The sample is a .NET Core 3.0 console application which uses FluentDispatch to:

  • Send 10 000 messages to the cluster.
  • Dispatch them to 10 local nodes.
  • The resolver processes each of the incoming messages to compute a Fibonacci number (1000) and await for 125ms delay (which simulates a short I/O).
  • Prints in the console the throughput of the cluster (msg/s) as well as the throughput of each individual nodes.

Sample

Animated sample

This sample demonstrates the ability to offload a heavy process away from the main thread (the thread is still responsive while dispatching the messages) in a non-blocking and synchronous way (i.e fire and forget).

Remote Processing

The sample is decoupled in 3 parts:

  • Node: .NET Core 3.0 Web Host deployed on a machine and identified by an IP address and a port (http://localhost:9090) on which the cluster establishes a gRPC connection.
  • Cluster: .NET Core 3.0 Web Host which exposes a RESTful endpoint (POST http://localhost:5432/api/sentiment).
  • Contract: .NET Standard 2.1 assembly containing all the necessary resolvers used by the nodes to process the incoming requests.

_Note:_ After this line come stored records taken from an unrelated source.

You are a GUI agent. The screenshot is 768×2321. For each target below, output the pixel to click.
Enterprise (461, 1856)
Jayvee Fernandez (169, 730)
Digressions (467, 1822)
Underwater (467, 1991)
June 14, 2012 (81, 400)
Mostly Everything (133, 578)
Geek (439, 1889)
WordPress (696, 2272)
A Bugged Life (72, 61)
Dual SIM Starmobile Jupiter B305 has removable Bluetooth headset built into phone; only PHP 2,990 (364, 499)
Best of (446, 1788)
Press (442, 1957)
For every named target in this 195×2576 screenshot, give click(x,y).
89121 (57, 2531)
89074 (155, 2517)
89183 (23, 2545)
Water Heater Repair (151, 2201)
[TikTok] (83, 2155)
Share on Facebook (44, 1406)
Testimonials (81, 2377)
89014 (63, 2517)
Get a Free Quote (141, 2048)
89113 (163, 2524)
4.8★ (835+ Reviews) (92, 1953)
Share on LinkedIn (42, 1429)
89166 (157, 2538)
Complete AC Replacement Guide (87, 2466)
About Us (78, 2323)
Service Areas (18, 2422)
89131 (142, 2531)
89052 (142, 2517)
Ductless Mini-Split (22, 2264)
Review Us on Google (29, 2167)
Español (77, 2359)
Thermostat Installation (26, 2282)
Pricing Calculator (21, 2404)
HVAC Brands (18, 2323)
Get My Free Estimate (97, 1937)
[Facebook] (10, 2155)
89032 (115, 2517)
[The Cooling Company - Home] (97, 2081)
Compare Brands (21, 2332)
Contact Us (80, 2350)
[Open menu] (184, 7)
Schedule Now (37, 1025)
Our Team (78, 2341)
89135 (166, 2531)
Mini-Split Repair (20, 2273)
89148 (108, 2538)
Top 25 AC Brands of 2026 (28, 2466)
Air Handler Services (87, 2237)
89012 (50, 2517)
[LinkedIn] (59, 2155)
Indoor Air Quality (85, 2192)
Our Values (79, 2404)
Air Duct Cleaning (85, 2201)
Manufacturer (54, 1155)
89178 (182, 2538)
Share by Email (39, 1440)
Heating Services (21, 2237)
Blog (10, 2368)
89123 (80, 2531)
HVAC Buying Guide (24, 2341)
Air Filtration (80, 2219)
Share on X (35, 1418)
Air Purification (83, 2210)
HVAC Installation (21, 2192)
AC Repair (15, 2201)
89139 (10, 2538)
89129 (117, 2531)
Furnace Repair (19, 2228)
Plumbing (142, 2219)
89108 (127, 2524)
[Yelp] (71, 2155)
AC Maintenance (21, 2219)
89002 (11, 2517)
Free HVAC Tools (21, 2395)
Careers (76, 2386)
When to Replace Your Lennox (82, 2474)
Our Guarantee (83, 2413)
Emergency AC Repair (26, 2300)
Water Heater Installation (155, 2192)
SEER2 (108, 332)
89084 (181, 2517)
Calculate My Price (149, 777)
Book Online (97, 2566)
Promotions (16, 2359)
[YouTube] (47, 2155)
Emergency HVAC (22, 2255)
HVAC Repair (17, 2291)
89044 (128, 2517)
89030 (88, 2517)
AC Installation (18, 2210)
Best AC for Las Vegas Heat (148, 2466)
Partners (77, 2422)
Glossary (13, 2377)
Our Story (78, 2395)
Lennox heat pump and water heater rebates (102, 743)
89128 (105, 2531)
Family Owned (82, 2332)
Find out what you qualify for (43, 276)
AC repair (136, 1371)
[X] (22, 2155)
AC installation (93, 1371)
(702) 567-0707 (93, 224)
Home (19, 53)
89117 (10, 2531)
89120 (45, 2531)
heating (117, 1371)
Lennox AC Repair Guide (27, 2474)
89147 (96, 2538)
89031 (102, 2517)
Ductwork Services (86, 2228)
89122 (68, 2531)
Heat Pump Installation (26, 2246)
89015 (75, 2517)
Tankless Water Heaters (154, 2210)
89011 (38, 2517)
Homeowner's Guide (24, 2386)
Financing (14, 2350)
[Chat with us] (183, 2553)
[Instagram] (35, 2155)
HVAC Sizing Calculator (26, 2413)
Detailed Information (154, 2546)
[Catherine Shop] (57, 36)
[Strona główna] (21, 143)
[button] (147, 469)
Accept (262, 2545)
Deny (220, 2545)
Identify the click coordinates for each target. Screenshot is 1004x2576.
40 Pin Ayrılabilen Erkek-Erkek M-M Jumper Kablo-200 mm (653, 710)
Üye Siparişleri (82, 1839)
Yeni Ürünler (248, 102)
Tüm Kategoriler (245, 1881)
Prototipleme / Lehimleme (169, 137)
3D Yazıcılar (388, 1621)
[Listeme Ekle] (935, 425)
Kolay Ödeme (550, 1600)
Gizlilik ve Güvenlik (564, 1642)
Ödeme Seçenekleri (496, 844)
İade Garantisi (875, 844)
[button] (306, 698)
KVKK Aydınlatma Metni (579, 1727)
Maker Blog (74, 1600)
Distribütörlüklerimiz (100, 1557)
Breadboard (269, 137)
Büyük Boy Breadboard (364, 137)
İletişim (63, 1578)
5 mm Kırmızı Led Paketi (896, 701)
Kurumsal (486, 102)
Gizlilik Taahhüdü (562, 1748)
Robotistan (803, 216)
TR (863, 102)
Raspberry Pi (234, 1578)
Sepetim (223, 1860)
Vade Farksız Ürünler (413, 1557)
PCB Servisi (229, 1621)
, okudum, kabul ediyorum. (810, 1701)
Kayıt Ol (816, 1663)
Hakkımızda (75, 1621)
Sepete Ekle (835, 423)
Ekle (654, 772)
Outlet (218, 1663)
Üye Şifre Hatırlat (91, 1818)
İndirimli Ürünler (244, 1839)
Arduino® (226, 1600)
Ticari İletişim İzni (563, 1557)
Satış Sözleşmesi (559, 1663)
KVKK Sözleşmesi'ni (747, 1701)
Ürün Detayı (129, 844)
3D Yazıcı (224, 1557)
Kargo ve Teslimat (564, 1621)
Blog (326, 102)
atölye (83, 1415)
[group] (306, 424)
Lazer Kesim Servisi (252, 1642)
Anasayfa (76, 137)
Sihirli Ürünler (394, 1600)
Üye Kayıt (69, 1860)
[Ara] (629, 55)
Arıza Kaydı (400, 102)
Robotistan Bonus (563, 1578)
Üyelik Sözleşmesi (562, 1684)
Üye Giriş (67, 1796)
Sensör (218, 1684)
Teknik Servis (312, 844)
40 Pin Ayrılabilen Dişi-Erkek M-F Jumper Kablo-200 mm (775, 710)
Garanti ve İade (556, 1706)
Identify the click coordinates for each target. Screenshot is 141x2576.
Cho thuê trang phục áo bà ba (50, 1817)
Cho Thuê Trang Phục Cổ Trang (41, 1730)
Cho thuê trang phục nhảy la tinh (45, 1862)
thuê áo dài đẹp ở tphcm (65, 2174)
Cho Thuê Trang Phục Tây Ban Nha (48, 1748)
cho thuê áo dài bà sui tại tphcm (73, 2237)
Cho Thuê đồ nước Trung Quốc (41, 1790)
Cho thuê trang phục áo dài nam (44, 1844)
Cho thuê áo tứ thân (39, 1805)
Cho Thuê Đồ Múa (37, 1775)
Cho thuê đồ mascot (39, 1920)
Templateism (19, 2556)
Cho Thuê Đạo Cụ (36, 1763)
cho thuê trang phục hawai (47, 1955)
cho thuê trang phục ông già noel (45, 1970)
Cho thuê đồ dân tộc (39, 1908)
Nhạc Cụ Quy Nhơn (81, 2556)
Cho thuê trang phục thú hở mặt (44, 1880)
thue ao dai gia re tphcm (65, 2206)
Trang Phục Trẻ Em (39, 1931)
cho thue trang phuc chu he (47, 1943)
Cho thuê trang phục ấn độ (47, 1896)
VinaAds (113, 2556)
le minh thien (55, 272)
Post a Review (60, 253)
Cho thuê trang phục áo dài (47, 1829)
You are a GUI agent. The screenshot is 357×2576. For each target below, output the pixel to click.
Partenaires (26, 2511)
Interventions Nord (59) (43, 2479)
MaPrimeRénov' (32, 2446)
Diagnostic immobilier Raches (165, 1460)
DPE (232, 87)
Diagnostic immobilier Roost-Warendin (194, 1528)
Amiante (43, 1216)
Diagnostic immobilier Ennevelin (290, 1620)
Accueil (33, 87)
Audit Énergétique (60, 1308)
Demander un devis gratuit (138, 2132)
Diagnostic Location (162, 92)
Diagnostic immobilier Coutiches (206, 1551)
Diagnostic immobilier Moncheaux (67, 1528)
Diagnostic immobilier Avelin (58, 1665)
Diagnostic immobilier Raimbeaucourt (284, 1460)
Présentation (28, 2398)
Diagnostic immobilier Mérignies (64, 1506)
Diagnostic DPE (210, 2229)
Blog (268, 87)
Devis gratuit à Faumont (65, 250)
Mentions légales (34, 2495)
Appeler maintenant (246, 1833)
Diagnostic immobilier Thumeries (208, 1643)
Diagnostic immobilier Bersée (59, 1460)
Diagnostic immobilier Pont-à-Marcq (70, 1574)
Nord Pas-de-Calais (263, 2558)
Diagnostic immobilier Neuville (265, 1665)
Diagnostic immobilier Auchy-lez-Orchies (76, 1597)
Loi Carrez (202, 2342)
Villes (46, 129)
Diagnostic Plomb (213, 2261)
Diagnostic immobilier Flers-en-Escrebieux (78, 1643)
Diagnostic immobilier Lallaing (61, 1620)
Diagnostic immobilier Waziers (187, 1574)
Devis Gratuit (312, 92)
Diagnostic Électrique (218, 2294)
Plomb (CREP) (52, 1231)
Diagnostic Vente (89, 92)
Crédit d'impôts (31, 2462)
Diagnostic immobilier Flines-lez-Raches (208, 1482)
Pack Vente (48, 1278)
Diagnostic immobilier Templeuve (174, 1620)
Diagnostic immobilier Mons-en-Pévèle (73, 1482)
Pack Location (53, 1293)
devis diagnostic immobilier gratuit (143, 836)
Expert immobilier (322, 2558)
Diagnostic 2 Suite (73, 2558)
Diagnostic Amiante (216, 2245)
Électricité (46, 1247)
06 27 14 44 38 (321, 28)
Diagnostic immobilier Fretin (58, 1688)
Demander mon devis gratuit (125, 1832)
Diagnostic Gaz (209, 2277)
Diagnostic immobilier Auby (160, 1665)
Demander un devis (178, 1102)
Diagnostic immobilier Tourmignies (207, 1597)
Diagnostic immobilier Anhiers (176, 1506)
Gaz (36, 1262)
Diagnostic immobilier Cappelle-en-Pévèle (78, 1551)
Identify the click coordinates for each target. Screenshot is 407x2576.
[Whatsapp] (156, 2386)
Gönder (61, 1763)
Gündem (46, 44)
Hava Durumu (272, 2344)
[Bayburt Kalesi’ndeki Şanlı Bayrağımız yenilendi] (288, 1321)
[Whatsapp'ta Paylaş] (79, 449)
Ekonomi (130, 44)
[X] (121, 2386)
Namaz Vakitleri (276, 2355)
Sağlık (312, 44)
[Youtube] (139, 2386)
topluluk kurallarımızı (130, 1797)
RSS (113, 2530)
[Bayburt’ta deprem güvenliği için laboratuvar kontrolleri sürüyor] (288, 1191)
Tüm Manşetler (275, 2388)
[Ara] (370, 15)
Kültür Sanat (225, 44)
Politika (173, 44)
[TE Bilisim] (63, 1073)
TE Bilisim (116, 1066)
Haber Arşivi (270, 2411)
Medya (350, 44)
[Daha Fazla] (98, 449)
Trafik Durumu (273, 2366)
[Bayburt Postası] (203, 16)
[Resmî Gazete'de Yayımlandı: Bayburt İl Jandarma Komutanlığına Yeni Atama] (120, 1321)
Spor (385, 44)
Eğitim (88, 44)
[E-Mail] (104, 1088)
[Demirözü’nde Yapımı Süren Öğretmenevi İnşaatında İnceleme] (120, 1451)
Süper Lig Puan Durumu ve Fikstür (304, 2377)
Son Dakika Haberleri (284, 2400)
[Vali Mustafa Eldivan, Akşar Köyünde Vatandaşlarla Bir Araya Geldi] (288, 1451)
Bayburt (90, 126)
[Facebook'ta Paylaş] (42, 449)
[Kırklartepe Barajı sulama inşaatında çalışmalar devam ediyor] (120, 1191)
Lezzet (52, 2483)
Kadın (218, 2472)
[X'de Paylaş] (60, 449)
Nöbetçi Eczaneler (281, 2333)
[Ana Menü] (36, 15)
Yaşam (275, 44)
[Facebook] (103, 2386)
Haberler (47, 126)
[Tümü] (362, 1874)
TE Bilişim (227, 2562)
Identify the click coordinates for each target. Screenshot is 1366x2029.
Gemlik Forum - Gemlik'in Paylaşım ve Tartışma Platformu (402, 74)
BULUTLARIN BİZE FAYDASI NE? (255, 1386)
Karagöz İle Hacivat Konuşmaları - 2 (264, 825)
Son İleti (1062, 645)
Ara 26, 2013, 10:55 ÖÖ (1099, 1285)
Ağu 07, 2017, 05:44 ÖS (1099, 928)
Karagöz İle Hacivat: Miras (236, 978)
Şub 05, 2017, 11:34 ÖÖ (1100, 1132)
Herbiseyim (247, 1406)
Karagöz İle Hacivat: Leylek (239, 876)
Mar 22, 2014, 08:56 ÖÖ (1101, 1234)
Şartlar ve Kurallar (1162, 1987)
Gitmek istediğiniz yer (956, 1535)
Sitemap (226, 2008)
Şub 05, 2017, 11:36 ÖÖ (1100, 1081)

The goal is to send POST requests to the cluster (http://localhost:5432/api/sentiment) containing a JSON body:

{
	'Title': 'Avatar',
	'ReviewText': 'good movie!'
}

The cluster dispatches the content of this request to its healthiest remote nodes using gRPC, on which two resolvers are called independently (they are not tied coupled):

Partial Resolvers

Final Resolver

  • IndexerResolver: Waits for the 2 first resolvers to finish and indexes the result (title, movie overview and user-based movie sentiment: i.e liked or disliked) in ElasticSearch.

ElasticSearch is automatically deployed through Docker as well as the Node, Cluster, monitoring stack (InfluxDB, Grafana) and other ELK stack tools (Logstash and Kibana).

After cloning this repository, you only need to execute this script in Windows or this script if running Unix/Linux/macOS environments. Make sure you're using the latest version of Docker/Docker Compose.

The results of each request is then accessible through Kibana under the index sentiment (http://localhost:5601) and monitoring is available through Grafana (http://localhost:3000).

This sample demonstrates the ability to dispatch a workload to remote machines in order to guarantee a high availability. It works similarly to a load-balancer, but on the application level.

Processing

Remote sample

Monitoring

Monitoring

Requirements

FluentDispatch framework requires .NET Standard 2.1 support, and is available for applications targeting .NET Core >= 3.0, thus supporting Windows/Linux/macOS environments.

Additionally, you need Docker to run remote-based samples on your PC.